Muitos professores abandonam o ensino por se sentir impotentes diante da
violência dos alunos
E o que o governo britânico faz? Manda o professor revidar. Até agora, ele era
proibido de tocar no aluno, mesmo ao ensinar um instrumento numa aula de música.
A nova cartilha promete superpoderes aos professores. Mestres, usem "força
razoável", vocês agora têm a última palavra para expulsar um aluno agressivo,
revistem mochilas suspeitas. Dará certo? Não acredito. Sem diálogo e consenso
entre famílias, escolas, educadores e psicólogos, esse pesadelo não tem fim.
No Brasil, a socióloga Miriam Abramovay, da Faculdade Latino-Americana de
Ciências Sociais (Flacso), admite que os professores passaram a ter medo. Numa
pesquisa para a Unesco em Brasília, em 2002, um depoimento a chocou: "Um
professor me disse que ia armado para a escola. Como se fosse uma selva. Isso
mostra total descrença no sistema". Ela acha que o Brasil está investindo
dinheiro demais em bullying, mas esquece todo o resto: "Nossa escola é de dois
séculos atrás". Os ataques aos professores não se limitam à sala de aula.
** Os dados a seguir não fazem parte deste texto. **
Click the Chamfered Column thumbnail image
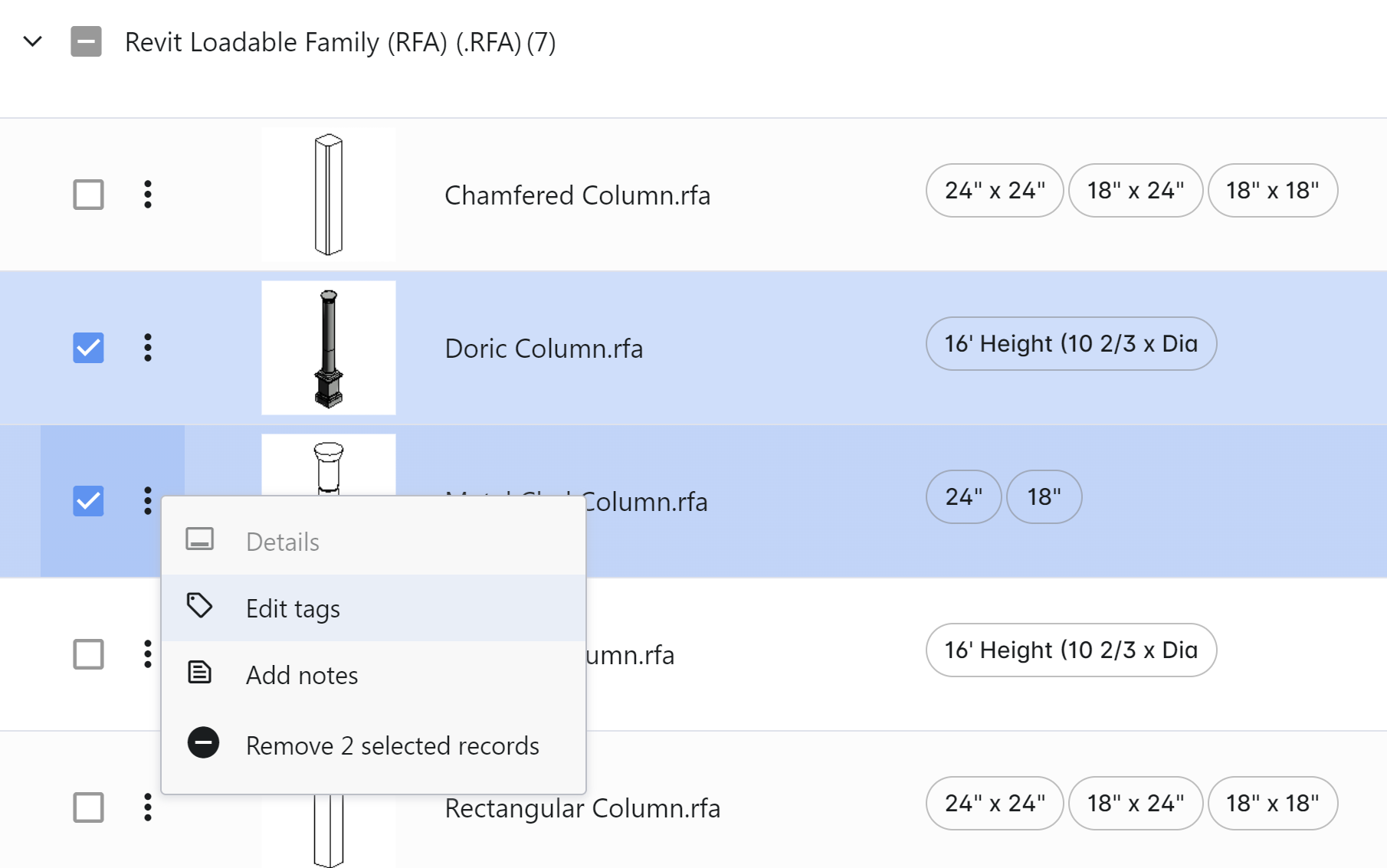Screen dimensions: 1387x868 click(329, 195)
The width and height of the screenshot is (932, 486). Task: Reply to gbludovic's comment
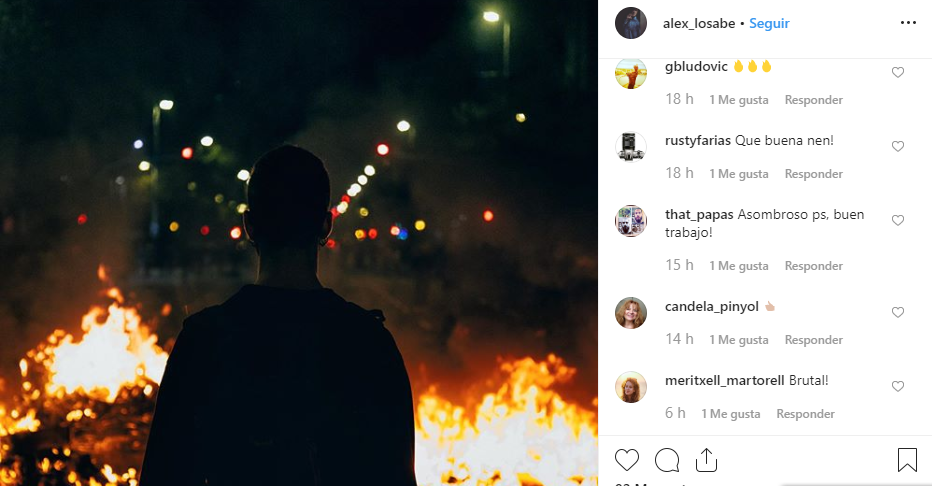coord(813,100)
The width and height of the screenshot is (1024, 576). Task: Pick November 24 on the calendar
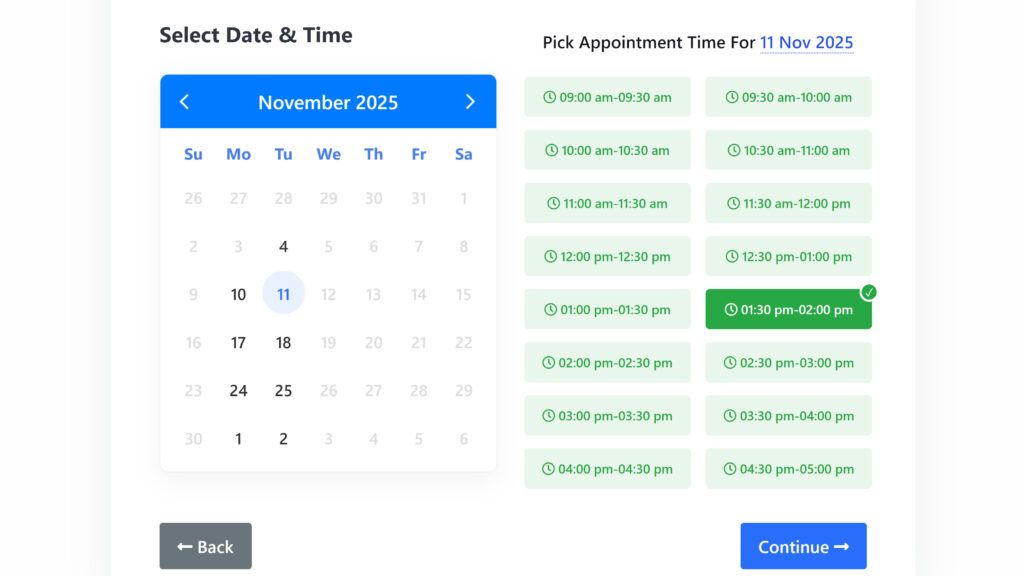(x=238, y=390)
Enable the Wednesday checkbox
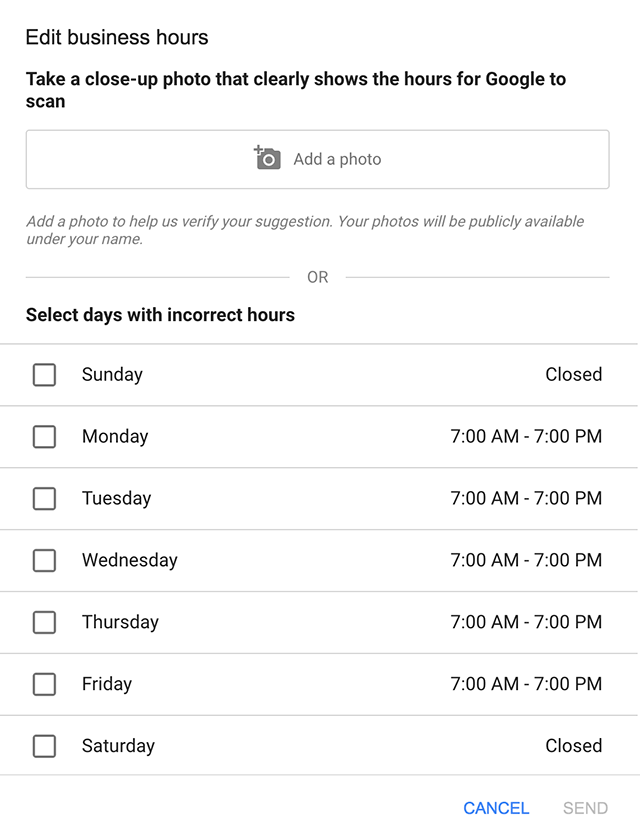Image resolution: width=640 pixels, height=835 pixels. tap(44, 560)
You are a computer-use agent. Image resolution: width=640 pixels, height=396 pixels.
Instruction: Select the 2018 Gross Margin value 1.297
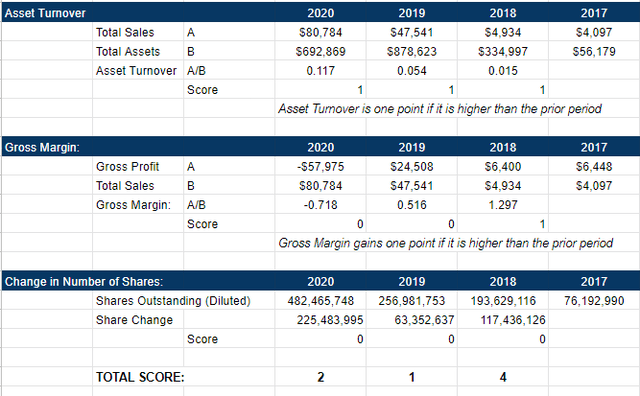coord(502,205)
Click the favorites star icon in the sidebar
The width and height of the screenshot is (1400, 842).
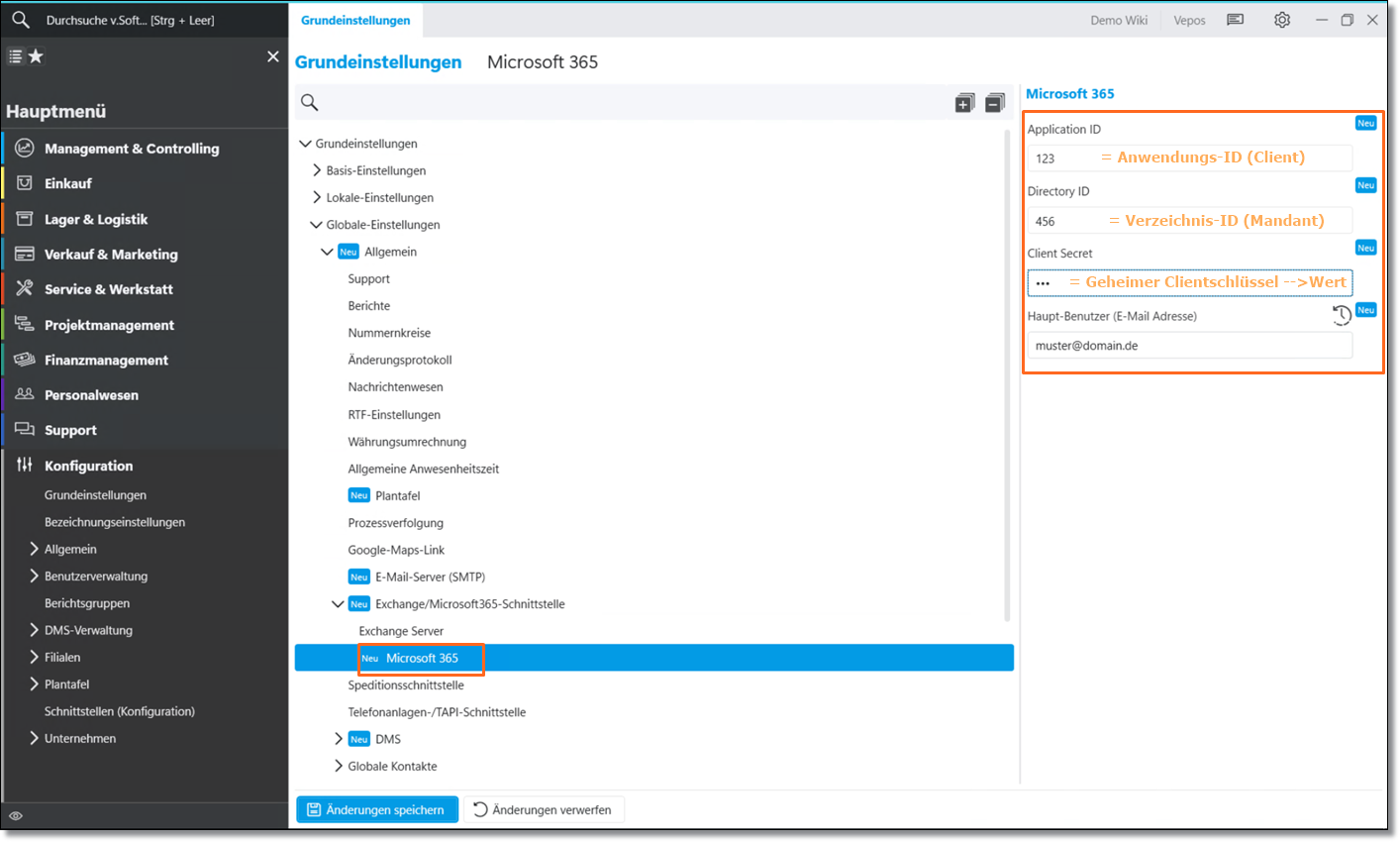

Carros
dos mestres são arranhados, pneus são furados. Eles não têm apoio nem ideia de
como reagir. Muitos trocam de escola ou abandonam a profissão.
Quando Cristovam Buarque era ministro de Lula, tinha, com Miriam, um projeto
nacional de "mediação escolar" para prevenir conflitos, melhorar o ambiente e
estimular o aprendizado. "Paulo Freire dizia que a escola era o espaço da
alegria, do prazer, mas assim ela se torna o espaço do inferno", diz Miriam. O
projeto não vingou. Cristovam abandonou o barco por sentir que Educação não era
prioridade nos investimentos. E continua não sendo. Deveria ser nossa obsessão.